Material shown:
--- BEGIN ---
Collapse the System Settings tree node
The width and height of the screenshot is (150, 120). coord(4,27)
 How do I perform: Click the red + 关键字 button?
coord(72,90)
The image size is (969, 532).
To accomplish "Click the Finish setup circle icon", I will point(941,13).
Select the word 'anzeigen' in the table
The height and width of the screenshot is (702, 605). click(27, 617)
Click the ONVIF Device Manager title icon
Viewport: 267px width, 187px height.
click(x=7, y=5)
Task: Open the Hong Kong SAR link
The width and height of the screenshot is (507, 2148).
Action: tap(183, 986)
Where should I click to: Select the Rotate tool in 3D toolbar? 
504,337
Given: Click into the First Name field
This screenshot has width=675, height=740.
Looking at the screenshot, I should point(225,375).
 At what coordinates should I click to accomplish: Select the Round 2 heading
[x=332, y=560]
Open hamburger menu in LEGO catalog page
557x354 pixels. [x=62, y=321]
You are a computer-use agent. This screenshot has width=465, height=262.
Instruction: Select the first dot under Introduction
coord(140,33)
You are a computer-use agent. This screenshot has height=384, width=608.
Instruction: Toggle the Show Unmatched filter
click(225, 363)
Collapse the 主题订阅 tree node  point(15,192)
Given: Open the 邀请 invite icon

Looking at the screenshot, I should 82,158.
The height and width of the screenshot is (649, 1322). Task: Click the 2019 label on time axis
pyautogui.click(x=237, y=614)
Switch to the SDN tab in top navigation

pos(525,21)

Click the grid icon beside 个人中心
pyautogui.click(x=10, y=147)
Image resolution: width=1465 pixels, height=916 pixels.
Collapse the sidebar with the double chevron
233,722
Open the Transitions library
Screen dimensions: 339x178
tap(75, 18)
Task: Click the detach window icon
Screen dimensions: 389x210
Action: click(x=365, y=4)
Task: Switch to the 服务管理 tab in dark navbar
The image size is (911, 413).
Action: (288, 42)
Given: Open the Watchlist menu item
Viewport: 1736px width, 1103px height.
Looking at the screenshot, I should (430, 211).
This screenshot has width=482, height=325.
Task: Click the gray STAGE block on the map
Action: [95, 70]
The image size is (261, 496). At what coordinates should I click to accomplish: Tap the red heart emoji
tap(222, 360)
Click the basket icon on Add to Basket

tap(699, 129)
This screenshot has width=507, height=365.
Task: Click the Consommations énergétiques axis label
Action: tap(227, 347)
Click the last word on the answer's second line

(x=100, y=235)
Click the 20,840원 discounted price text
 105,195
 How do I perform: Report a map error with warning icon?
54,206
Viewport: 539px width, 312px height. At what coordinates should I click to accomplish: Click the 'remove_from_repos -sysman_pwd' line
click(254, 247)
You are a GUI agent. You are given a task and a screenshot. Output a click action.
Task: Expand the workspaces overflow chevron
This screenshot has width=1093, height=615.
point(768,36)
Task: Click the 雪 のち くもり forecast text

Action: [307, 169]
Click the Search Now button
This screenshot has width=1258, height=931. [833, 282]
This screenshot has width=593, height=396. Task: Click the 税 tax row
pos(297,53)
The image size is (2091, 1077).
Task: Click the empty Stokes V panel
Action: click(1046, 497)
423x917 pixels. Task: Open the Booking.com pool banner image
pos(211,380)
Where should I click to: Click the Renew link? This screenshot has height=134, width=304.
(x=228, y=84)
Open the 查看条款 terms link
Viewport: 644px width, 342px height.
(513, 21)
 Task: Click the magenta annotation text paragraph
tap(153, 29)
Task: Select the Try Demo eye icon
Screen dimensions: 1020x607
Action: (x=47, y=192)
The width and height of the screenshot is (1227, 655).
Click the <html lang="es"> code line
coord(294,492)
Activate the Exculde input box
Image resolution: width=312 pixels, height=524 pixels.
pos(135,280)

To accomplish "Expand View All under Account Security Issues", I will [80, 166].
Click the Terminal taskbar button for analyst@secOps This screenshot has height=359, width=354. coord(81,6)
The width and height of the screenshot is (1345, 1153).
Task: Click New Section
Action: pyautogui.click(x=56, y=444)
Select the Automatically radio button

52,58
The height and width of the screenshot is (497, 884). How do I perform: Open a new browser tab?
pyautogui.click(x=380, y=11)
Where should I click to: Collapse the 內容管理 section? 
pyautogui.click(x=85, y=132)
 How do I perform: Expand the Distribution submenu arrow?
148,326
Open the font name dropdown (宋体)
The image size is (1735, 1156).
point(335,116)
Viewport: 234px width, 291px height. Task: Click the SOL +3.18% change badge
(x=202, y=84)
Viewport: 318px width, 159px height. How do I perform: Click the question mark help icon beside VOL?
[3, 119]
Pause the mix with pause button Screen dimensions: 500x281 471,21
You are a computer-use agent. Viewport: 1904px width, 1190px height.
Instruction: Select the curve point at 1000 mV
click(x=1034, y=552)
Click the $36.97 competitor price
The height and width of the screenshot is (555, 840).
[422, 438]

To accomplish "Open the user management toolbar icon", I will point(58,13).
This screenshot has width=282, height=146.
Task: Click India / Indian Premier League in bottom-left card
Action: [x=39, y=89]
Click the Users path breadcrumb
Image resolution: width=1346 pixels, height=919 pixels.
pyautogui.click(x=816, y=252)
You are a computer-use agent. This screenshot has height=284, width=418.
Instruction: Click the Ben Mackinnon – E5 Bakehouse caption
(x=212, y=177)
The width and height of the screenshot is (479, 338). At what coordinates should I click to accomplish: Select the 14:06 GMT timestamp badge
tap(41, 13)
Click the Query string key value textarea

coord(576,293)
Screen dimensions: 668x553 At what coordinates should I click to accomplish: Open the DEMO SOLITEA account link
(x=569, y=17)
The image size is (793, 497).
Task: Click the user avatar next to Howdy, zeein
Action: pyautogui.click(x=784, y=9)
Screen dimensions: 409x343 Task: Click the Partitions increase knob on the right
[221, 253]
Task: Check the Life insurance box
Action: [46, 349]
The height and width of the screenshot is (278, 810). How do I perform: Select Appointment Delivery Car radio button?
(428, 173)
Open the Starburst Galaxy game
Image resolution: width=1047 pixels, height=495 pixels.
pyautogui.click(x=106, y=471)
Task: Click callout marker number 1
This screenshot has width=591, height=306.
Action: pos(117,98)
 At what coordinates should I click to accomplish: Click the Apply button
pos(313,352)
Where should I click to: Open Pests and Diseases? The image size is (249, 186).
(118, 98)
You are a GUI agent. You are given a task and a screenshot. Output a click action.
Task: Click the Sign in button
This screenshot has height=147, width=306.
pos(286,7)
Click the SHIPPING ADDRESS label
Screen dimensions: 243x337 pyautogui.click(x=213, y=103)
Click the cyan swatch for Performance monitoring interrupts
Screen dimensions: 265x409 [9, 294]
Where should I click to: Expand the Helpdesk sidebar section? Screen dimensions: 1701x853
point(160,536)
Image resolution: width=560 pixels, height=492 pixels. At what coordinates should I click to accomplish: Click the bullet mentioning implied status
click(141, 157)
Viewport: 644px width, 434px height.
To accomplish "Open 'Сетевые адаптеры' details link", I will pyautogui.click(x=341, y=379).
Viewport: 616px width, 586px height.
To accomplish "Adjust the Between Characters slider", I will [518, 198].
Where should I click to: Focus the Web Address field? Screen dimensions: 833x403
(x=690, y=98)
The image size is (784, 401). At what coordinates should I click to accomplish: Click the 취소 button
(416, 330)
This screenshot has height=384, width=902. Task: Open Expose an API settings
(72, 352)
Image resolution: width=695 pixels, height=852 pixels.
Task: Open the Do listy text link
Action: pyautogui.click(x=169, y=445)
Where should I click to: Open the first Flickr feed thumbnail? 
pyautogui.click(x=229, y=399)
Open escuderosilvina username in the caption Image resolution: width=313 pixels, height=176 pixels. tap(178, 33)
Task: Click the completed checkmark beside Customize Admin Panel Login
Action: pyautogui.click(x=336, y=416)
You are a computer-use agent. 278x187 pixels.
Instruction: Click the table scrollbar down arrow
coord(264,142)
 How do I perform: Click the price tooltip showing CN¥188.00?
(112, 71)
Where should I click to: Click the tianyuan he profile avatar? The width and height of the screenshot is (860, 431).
--- END ---
What you should do:
Tally how many lines in the material contain the word "axis", and reply with only that number.

Exercise answer:
2